With the right tools, numbers, text, and tables can be captured accurately and exported to Excel, Google Sheets, or other applications. Whether handling receipts, forms, or handwritten notes, this process streamlines workflow and improves efficiency. Read the article till the end to learn all about data extraction from images.

In this article
  1. Reasons People Need to Extract Data from Picture
  2. What "Extracting Data from an Image" Actually Means
  3. Types of Data Commonly Extracted from Images
  4. Why Images Are Harder to Process Than PDFs
  5. How Image Data Extraction Works at a High Level
  6. Common Methods to Extract Data from a Picture
  7. Extracting Data from Images with PDFelement
  8. Extracting Image Data into Excel Workflows
  9. Improving Accuracy When Extracting Data from Images
  10. Common Mistakes in Image Data Extraction

Part 1. Reasons People Need to Extract Data from Picture

Extracting data from pictures has become essential for saving time and improving accuracy in everyday tasks.

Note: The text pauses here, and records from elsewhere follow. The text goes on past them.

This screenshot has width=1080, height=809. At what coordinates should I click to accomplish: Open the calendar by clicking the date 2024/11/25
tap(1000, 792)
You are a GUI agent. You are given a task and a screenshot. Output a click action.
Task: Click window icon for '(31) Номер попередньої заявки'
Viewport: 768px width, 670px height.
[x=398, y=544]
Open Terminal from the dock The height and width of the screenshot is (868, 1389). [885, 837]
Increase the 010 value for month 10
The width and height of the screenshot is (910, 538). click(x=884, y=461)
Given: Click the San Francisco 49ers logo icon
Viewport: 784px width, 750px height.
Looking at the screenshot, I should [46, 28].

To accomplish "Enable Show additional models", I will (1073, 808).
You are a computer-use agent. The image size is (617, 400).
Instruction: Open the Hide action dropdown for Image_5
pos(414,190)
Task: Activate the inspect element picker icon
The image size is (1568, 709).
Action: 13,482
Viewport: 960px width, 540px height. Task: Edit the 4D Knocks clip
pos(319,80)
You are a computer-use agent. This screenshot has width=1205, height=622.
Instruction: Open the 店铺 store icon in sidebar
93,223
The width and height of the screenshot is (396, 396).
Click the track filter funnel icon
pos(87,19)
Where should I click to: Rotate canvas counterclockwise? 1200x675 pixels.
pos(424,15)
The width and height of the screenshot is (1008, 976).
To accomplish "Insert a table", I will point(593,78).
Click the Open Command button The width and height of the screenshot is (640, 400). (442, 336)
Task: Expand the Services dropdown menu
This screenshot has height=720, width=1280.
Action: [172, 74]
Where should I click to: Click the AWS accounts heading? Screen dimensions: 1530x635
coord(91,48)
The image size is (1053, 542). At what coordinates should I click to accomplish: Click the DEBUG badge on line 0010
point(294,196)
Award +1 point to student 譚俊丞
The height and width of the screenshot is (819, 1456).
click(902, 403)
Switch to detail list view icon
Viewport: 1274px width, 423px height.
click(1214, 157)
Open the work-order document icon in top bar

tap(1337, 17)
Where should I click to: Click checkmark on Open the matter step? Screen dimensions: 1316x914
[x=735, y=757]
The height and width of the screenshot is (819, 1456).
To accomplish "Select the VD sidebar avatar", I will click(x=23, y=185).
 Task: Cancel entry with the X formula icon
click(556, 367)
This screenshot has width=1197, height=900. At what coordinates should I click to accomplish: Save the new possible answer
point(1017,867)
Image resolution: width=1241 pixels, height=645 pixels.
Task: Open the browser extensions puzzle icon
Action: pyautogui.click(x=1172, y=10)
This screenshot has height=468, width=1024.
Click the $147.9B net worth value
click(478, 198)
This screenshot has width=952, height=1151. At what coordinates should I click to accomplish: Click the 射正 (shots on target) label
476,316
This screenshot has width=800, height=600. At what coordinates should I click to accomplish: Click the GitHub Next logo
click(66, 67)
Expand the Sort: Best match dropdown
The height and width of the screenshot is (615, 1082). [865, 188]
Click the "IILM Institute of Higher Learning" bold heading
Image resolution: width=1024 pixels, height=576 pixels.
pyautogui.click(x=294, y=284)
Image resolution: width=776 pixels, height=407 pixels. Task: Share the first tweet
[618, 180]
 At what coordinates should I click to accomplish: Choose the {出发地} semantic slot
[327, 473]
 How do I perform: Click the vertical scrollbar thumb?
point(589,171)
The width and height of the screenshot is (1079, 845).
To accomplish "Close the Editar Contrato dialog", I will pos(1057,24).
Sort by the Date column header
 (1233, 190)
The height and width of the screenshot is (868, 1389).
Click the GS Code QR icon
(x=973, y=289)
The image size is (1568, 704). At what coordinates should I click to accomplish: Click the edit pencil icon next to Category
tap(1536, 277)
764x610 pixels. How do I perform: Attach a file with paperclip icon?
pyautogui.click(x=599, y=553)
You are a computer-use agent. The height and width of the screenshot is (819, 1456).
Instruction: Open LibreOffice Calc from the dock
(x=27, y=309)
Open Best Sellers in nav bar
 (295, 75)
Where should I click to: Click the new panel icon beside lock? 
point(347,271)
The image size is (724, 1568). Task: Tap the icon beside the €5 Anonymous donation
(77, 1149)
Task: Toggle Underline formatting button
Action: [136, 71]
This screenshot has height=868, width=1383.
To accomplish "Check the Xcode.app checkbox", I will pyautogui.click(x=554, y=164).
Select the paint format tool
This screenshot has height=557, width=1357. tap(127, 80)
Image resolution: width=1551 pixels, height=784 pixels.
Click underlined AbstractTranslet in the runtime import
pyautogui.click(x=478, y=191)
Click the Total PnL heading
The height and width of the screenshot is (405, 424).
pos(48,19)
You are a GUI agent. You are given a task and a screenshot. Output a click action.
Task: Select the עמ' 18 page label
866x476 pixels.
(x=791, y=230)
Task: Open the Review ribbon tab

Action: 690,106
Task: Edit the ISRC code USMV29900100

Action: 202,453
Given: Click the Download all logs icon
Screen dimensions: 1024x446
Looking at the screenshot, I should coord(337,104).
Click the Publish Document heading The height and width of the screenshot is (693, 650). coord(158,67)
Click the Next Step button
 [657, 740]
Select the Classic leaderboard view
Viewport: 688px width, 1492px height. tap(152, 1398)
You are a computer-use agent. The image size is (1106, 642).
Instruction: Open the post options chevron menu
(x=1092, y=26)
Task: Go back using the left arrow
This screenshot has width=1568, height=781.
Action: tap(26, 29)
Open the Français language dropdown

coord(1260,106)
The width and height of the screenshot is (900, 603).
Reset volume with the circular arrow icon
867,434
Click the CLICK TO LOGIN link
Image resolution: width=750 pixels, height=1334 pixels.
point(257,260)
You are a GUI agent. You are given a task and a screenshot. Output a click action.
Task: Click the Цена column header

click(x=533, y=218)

Instead of manually typing information, users can quickly turn images into structured, editable data. Mentioned below are some of the reasons why people prefer this approach:

  • Document Management: Extracting data from pictures allows users, such as office managers, to digitize contracts, reports, and forms quickly. This reduces manual typing and ensures accurate storage in databases or spreadsheets.
  • Table and Spreadsheet Capture: Professionals often take screenshots of financial tables or schedules. It converts these images into editable formats for analysis without re-entering numbers.
  • Scanned Records: Archivists and administrators deal with scanned paper records regularly. By extracting data, they can organize historical information efficiently for retrieval and reporting.
  • Business Card Digitization: Sales teams and networkers receive stacks of business cards. Extracting data helps store contact details directly into CRM systems without errors.
  • Receipt and Invoice Tracking: Accountants and small business owners capture receipts and invoices for bookkeeping. Data extraction simplifies expense tracking and financial record-keeping automatically.
reasons people need data extraction

Why Images Often Become the Only Available Data Source

In many situations, images are the only record of information. Receipts, handwritten notes, whiteboard content, or screenshots of online data are often not available in editable formats. Businesses and individuals rely on photos to preserve critical details when original files are lost or never existed digitally. Extracting data from the picture ensures that this information can be organized, analyzed, and reused efficiently without manual transcription.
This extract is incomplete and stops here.